In seinem jüngsten Artikel mit dem Titel „Wird die Ermordung von Nasrallah einen größeren Krieg im Nahen Osten auslösen oder verhindern?“ untersucht Ian Parmeter die potenziellen Folgen der Ermordung des Hisbollah-Führers Hassan Nasrallah, die von Israels Premierminister Benjamin Netanjahu angeordnet wurde. Parmeter analysiert, wie dieses Ereignis die bereits angespannte Beziehung zwischen Israel und der Hisbollah beeinflussen könnte und ob dies zu einer Eskalation oder Beruhigung der Lage führen wird.
Die Asia Times, in der Parmeters Artikel erschienen ist, ist eine international anerkannte Publikation, die sich auf Themen wie Geopolitik, Wirtschaft und Sicherheit in Asien und im Nahen Osten konzentriert. Sie bietet tiefgehende Berichte und Analysen zu regionalen und globalen Entwicklungen. Ian Parmeter, der Autor, ist Forschungsstipendiat an der Australian National University und auf den Nahen Osten spezialisiert. In seiner Arbeit beleuchtet er häufig komplexe regionale Dynamiken und fokussiert sich insbesondere auf militärische Konflikte und deren politische Auswirkungen.

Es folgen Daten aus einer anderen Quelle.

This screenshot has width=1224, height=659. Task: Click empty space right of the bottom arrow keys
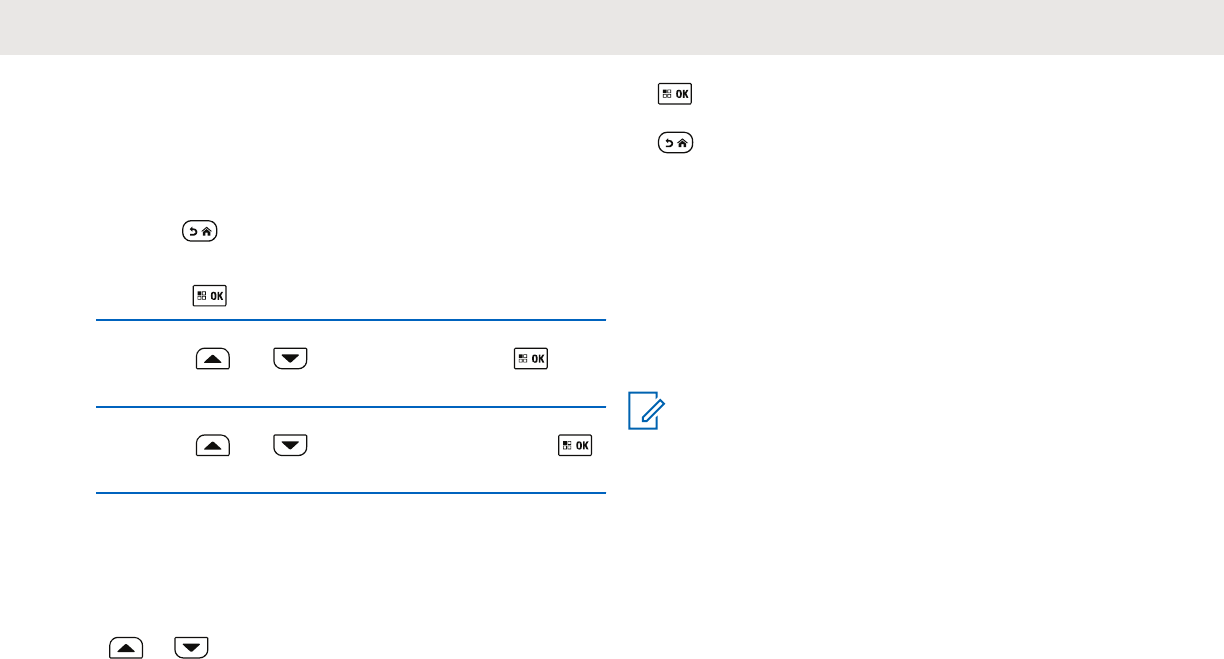(400, 649)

Das Attentat wird als großer persönlicher Sieg für Netanyahu gewertet, aber Parmeter ist besorgt, dass es zu einer größeren israelischen Invasion im Südlibanon führen könnte, wo die Hisbollah über beträchtliche Macht verfügt. Die Hisbollah ist zwar geschwächt, kontrolliert aber immer noch schätzungsweise 40.000 bis 50.000 Kämpfer und verfügt über ein verzweigtes Tunnelsystem entlang der Grenze. Obwohl Israel einen Großteil der Kommando- und Kommunikationsinfrastruktur der Hisbollah zerstört hat, würde eine Bodeninvasion wahrscheinlich zu schweren Verlusten auf beiden Seiten führen. Dennoch erklärt Parmeter, dass Israel, um den Sieg dauerhaft zu sichern, noch weitere Maßnahmen ergreifen müsse. Es müsse die Schwächung der Hisbollah nutzen, um so viel wie möglich von deren Organisation und ihrem Arsenal, bestehend aus 150.000 Raketen und Drohnen, zu zerstören.
Eine weitere große Sorge ist, wie der Iran, der wichtigste militärische Unterstützer der Hisbollah, reagieren würde. Während frühere Attentate auf Schlüsselfiguren wie Qassem Soleimani zu begrenzten militärischen Vergeltungsschlägen führten, vermutet Parmeter, dass der Iran eine Eskalation zu einem umfassenden Krieg vermeiden könnte, insbesondere angesichts seiner strategischen Überlegungen.
Schließlich argumentiert Parmeter, dass die Hisbollah trotz ihrer Schwäche weiterhin ein wichtiger politischer Akteur im Libanon sei und erheblichen Einfluss auf die Regierung und ihre schiitische Basis habe. Auch wenn das Ansehen der Hisbollah im Libanon vor allem nach der Ermordung Nasrallahs gelitten habe, deutet Parmeter an, dass sich die Gruppe erholen und ihren Einfluss in der Region wiederherstellen könnte.
Ich persönlich halte die Perspektive, die Ian Parmeter einnimmt, für sehr bedenkenswert und deutlich differenzierter als viele Meinungsbeiträge im deutschen Diskurs. Es lohnt sich, auch internationale Publikationen in die eigene Meinungsbildung einzubeziehen – der Blick über den Tellerrand verhindert Gruppendenken und das ewige Gefangensein in der eigenen Bubble.